Uno de ellos ―que era ciego― recordando la fecha, empezó a decir:
―”Otro año que pasa y yo estoy un paso más cerca de la muerte. Esta noche, muchos de los que viven en la ciudad harán un recuento de las obras realizadas durante el año que termina y son muy pocos los que se sentirán verdaderamente satisfechos. Pero gente como nosotros, yo especialmente, gracias a mi ceguera, puedo decir que he gozado uno de los más felices años de mi existencia”.

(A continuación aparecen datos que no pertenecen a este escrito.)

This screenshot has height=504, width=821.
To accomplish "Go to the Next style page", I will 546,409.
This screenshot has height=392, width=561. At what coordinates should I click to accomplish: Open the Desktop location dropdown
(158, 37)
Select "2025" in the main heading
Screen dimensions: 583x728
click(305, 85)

Atentos al fuego, entregados a profundas reflexiones quizá, los demás ahí reunidos permanecen inmóviles. Después de una pausa, el ciego continuó hablando.

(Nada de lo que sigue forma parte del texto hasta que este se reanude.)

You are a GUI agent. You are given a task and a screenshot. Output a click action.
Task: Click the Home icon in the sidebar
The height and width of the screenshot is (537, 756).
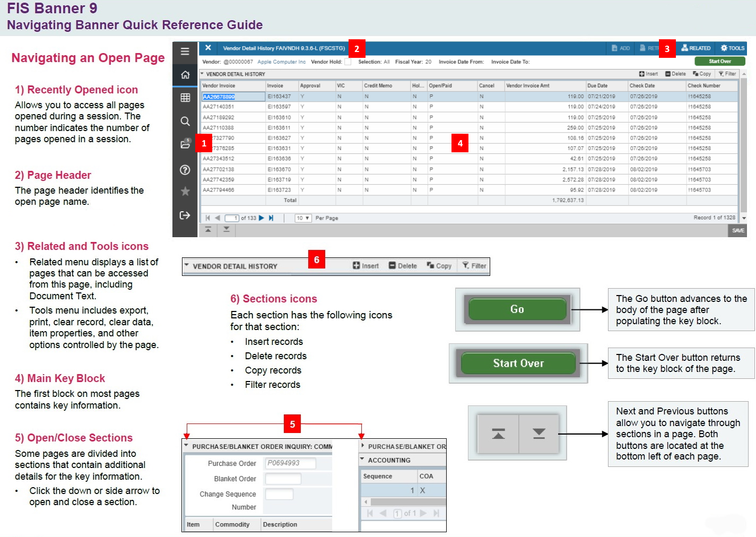pyautogui.click(x=185, y=75)
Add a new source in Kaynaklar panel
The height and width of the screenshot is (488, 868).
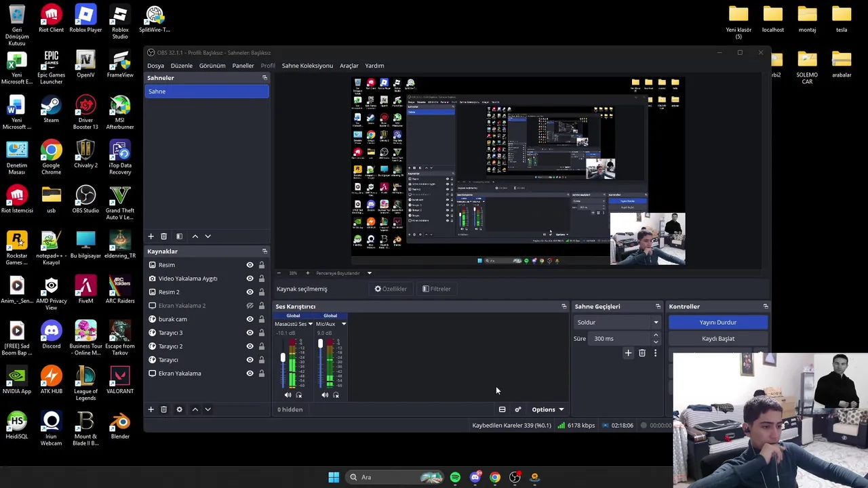pyautogui.click(x=151, y=409)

―”Ha sido un año en el que no he visto ningún desastre, ni me ha ocurrido desgracia alguna. No he tenido deseos insatisfechos, porque nada he deseado. Para mí, el campo siempre es hermoso; la ciudad mágica y tranquila; el cielo eternamente azul y las personas, todas, bondadosas. Ahora mismo, aquí frente a la hoguera, me imagino que estoy en mi hogar, rodeado de familiares y amigos, gozando de la más alegre velada de fin de año que haya disfrutado en mi existencia. En una palabra, me siento feliz”.

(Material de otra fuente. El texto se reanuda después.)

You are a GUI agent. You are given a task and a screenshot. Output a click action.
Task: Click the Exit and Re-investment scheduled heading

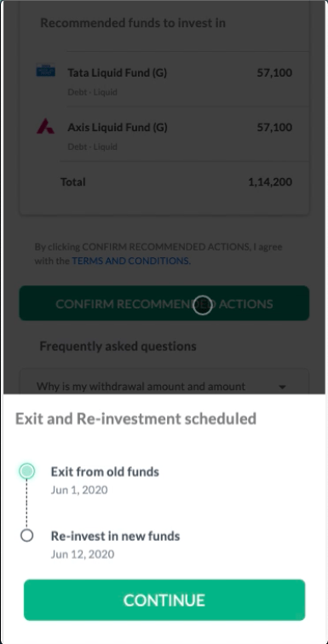135,419
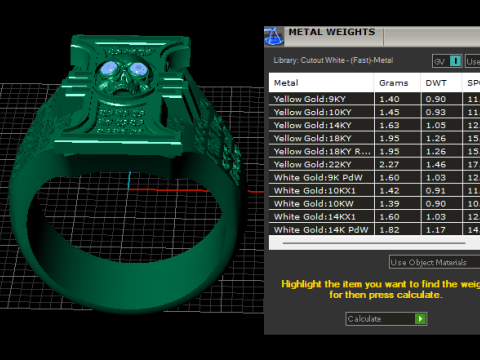Image resolution: width=480 pixels, height=360 pixels.
Task: Select the Yellow Gold:9KY row
Action: 374,99
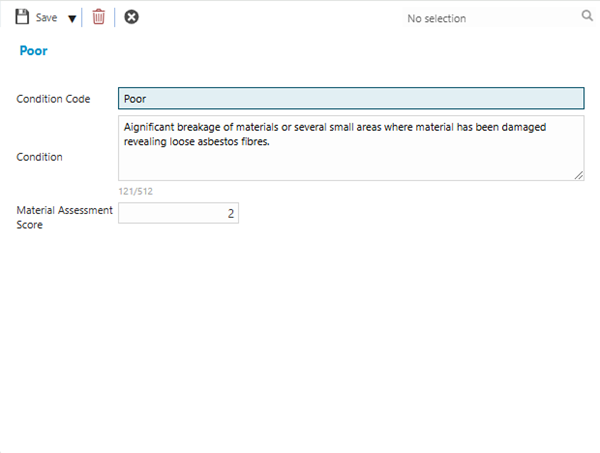Click the 'Condition' field label
Image resolution: width=600 pixels, height=453 pixels.
click(x=40, y=157)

Después de decir aquello, el ciego se quedó callado, como esperando una respuesta. Se acomodó en un sillón imaginario, y sus ojos inútiles se quedaron fijos, inmóviles en su oscuridad.
Otro de los ahí reunidos ―que era sordo―, había estado observando al ciego mientras hablaba, leyendo en el movimiento de los labios lo que aquél decía. Cuando el ciego hubo terminado, el sordo habló a su vez, diciendo:
―”Para mí el tiempo no existe, porque he dejado de contar los días, los meses y los años. He dejado de preocuparme por el tiempo y me he sentido satisfecho. He mirado con buenos ojos y me han visto de igual manera. He hablado para pedir y me han dado. Para mí todo es tranquilo porque mi mundo es silencioso. En los días ruidosos para los demás, yo conservo la calma. Gracias a mi sordera no escucho tragedias, ni alegrías, ni lamentos. He visto el llanto, sí. Lo he tocado, probado y enjugado. Pero sentir tristeza algunas veces, ha sido como escuchar dentro de mí el grito de la vida. Por todo esto, estoy conforme y feliz”.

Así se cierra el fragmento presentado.